Le chef était de plus en plus nerveux. Son angoisse était palpable. Il estimait, un jour que j'avais encore ''oublié'' de me munir d'un masque, que les autres ne m'accepteraient pas sans. Qu'il y aurait un conflit... Le chef a très très peur des conflits. Alors, pas de vagues. Il me fit remonter chercher un masque, ce jour-là. Et moi comme une conne, j'y suis allée... Il était tellement catégorique. Le masque, c'était le précieux sésame pour entrer dans le jardin de Tsila. Selon lui. Je remontai chercher un masque tandis qu'il attendait dans la voiture. Et en arrivant là-bas, j'ai oublié de me le mettre sur la figure, et personne n'a paru le remarquer.

On a continué comme ça quelques semaines, en s'organisant entre nous, en attendant que le matnas daigne réouvrir ses portes. C'était sympa, de chanter en plein air... 

Quand les soirées sont devenues fraiches on a avancé l'horaire de nos réunions, et ça l'a fait. Mais une sorte d'antipathie, de sourde hostilité, a continué à se manifester, certains choristes désapprouvant ouvertement ma désinvolture concernant le port du masque. Je me souviens de cette Américaine, alto, comme moi, m'accueillant l'autre jour d'un effo masseha ? (Où est le masque ?) très enjoué mais cependant très maladroit ou volontairement très provoquant, un brin infantilisant, juste ce qu'il faut. Diabolique. En prime, c'est ce que j'entends toute la journée, partout, dès que les gens réalisent que je ne porte pas le masque, guéverette, effo masseha ? Y compris dehors; un type m'a même hélée de loin hier, dans la rue, effo masseha, je lui ai dit Salut papa, je t'avais pas reconnu !

Il a paru surpris mais le message est passé je crois.

Donc l'Américaine avec son Effo masseha ? dès qu'elle me voit... Je suis arrivée de justesse à réprimer un batahat shelar, prêt à fuser... ça veut dire dans ton cul... 

C'est vrai, quoi, c'est quoi cette question à la con ? T'as ta carte de flic, poulette ? Mais, mêle-toi donc de tes fesses !

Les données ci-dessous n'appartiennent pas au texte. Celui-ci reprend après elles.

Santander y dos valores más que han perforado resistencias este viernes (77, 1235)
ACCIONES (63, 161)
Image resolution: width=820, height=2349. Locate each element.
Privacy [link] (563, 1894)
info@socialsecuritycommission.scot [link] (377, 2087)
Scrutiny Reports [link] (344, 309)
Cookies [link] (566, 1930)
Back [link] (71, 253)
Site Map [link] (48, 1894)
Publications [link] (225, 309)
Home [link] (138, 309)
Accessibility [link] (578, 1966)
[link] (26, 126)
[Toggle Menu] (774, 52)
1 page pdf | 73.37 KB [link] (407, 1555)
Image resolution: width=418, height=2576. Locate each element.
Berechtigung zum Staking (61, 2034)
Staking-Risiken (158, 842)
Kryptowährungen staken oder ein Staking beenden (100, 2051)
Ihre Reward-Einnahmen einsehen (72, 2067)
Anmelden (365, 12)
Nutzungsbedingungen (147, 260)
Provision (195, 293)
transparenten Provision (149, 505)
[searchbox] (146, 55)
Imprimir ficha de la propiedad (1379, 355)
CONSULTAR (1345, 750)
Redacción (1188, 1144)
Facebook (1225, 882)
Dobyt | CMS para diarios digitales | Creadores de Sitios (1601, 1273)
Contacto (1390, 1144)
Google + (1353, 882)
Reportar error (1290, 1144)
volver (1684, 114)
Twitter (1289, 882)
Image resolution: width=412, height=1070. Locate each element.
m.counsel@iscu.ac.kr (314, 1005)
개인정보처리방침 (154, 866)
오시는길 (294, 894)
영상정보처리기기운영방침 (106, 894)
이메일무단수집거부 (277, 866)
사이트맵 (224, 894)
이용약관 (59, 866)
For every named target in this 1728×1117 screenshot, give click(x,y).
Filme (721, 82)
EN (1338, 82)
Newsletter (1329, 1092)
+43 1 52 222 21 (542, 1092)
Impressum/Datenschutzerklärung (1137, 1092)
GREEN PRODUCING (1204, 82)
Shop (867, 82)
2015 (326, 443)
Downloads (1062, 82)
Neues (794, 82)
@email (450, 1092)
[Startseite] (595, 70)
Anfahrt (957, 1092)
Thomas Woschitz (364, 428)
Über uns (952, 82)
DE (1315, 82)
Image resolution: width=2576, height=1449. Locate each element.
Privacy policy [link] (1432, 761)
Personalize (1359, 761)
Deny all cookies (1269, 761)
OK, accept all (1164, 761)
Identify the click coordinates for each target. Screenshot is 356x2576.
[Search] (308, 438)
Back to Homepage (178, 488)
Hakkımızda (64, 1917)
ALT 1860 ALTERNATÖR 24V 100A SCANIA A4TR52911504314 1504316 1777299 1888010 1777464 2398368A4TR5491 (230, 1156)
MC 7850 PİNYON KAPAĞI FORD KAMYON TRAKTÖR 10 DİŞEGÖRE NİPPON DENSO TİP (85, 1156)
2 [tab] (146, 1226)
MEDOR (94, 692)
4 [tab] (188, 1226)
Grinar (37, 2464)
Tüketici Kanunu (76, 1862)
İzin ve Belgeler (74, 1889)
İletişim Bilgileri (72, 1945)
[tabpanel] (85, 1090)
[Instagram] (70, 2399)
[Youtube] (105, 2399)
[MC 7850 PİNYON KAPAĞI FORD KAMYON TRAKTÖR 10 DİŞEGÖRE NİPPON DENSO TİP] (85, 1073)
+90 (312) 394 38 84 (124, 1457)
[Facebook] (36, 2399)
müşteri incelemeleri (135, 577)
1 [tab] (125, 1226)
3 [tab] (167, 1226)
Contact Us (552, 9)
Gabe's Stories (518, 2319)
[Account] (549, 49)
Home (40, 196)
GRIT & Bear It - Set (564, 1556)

C'est ça que j'aurais dû lui dire. Fuck ! Clairement. Si j'avais eu le cran de m'opposer à la meute, aux quelques clébards qui me mordaient les mollets, je ne me serais pas fait virer comme une malpropre. Il est vrai que je n'ai pas été soutenue, le chef, comme je l'ai dit, étant quelqu'un de psychologiquement faible, avec un profil de conformiste et une phobie des conflits - qu'il fait donc tout pour éviter - il a préféré sacrifier une brebis plutôt qu'imposer son point de vue au troupeau. Car évidemment il trouve ça anormal, ces mesures imposées par la mairie... Mais sur la question du masque, il faut le porter selon lui, c'est par respect de la vie en société, qu'il m'a dit. Allons donc ! Disons plutôt que c'est par adaptation scrupuleuse et passive à la folie collective... Il appelle ça respect, et moi, soumission : on n'a pas le même lexique, le chef et moi.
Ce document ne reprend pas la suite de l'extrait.